Cari Blog Ini

PERCAKAPAN MAYA (cerita pendek)


PERCAKAPAN MAYA


*
Malam merajangku dalam dandang dunia layang-layang. Di temaramnya tempat aku terjaga sekarang, di depan layar kristal cair berukuran 14 inchi, ditemani segelas klorofil aku menjajaki sebuah hubungan. Hubungan yang nyata namun tidak masuk secara konvensi rasional dengan gadis di seberang entah di mana. Aurel namanya.
Nama itu selalu mengusik malam-malamku, hingga aku lebih sering terjaga dan membuat hidup normalku menjadi tidak teratur lagi. Hal ini sudah hampir 3 bulan lamanya terjadi. Namun tetap membuat kumerasakan sebuah kenikmatan dalam penelusuran tanpa ujung di masa istirah tubuh-tubuh mekanis pada suatu struktur dunia kerja.
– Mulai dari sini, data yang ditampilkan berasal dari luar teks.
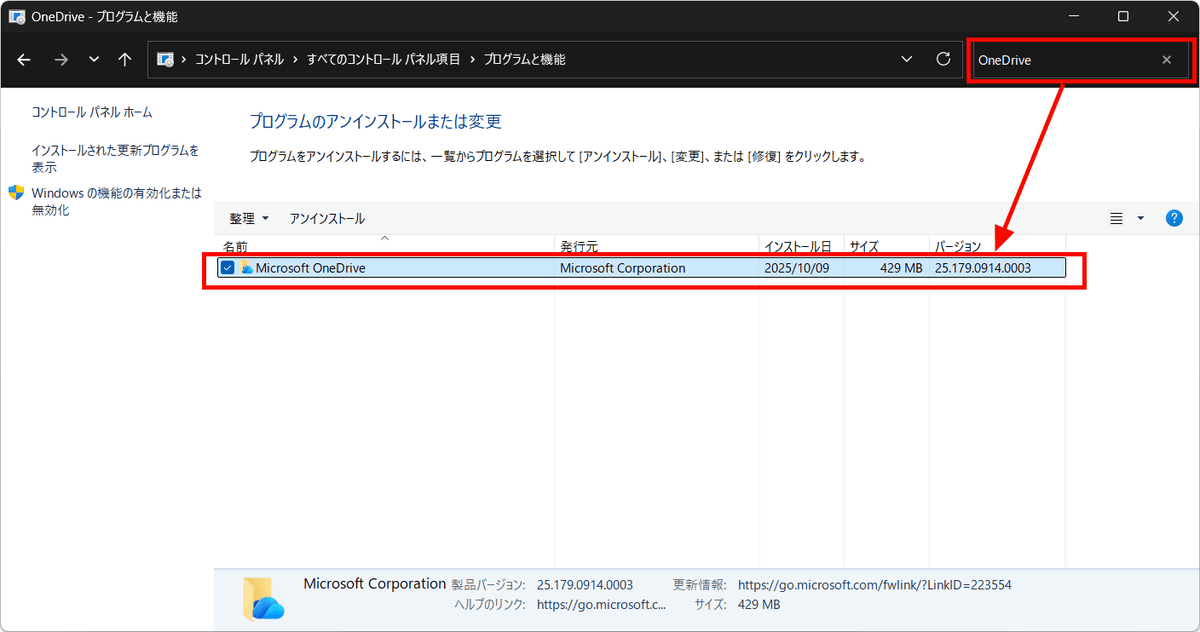Click the forward navigation arrow
This screenshot has width=1200, height=632.
60,60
Aktifitas dalam keseharianku sebagai pekerja di sebuah institusi pemerintah, dinas pajak lebih tepatnya. Namun jangan dikira bahwa aku pekerja tingkat atas, aku hanya pekerja tidak tetap yang disalurkan oleh perusahaan jasa tenaga. Aku hanya menjadi buruh pembukuan yang disalurkan oleh perusahaan jasa di institusi pemerintah di bidang pajak. Upah yang kudapat yang seharusnya penuh dari institusi tersebut harus dipotong oleh perusahaan jasa yang menyalurkanku. Bagai barang saja aku ini, yang hanya difungsikan sebagai alat oleh perusahaan yang mengatasnamakan jasa di dalamnya. Tak ubahnya aku kembali menjadi budak. Ah, terlalu keji istilah yang aku pakai ini, tetapi mungkin itu murni yang dirasakan oleh hatiku. Oh iya mungkin lebih tepat dan halusnya sebagai piranti yang diprogram satu fungsi.
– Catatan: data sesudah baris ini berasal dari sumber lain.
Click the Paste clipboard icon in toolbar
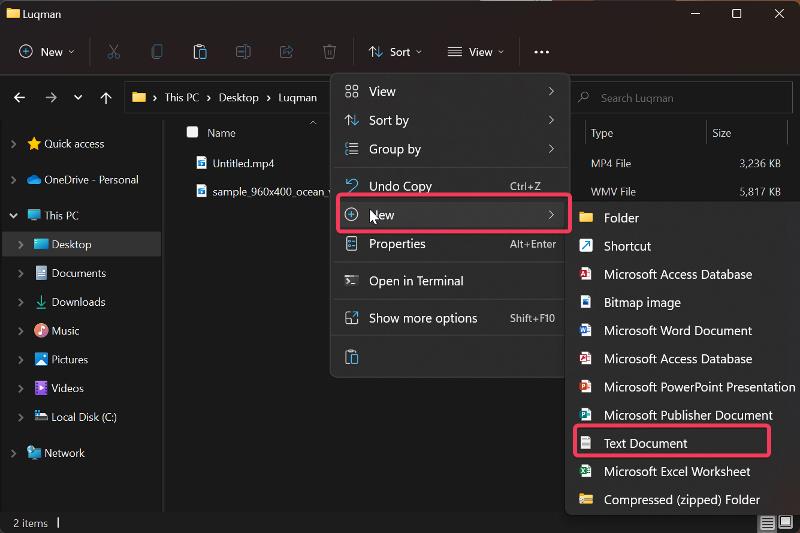 [200, 52]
 Alhasil malamlah kujadikan waktu untuk memanusiakan kembali tubuhku. Sambil merebahkan tubuh, aku mulai berplesir di dunia metarealita yang sangat nyata. Terutama Aurel yang selalu menemaniku. Selalu jika kita saling hidup di dunia maya, masing-masing di antara kita akan menuliskan, “ada orangkah di sana?”. Dan pastilah antara aku dan dia akan menjawab, “cari tahulah sendiri.”.
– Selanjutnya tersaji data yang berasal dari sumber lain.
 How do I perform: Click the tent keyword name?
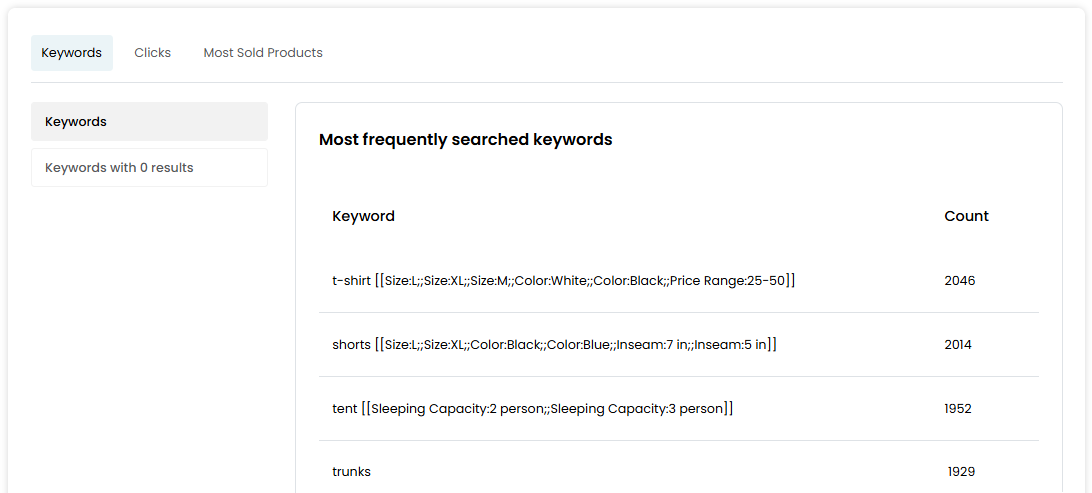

Dalam pencaritahuan keberadaan orang di seberang dunia sana, aku mulai melancarkan pertanyaan-pertanyaan dari yang masuk akal sampai hal-hal yang mengusik ketenangan. Tetapi dia tidak memberi reaksi untuk memutus komunikasi, malah memberi celah untuk kumasuki dengan lamban. Ya atau bahkan seperti mengisyaratkan agar aku melakukan trik-trik pendekatan yang lebih gencar lagi.


**
Berawal dari apa ya cakapan ini bisa terjadi? Aku hampir saja lupa, padahal masih dapat terhitung dengan jari bulan yang terus berganti. Jika hubungan ini seperti sebuah hubungan konvensional, yang lebih mengutamakan bobot mata bertemu mata, mungkin aku dan dia sudah menjadi sepasang kekasih yang saling melempar secara acak mata air cinta, yang telah lama dinanti untuk melepas dahaga. Tapi sayangnya hanya sebuah layar di masing-masing kita yang menjadi perantara untuk menelusupkan sebuah pita merah muda di hati satu sama lainnya.
Setiap malam kami saling tegur sapa. Ah iya! Tegur sapa di tiap malamnya, dan seakan-akan memang tiap malam kami baru saling bertemu. Di dunia maya tentunya.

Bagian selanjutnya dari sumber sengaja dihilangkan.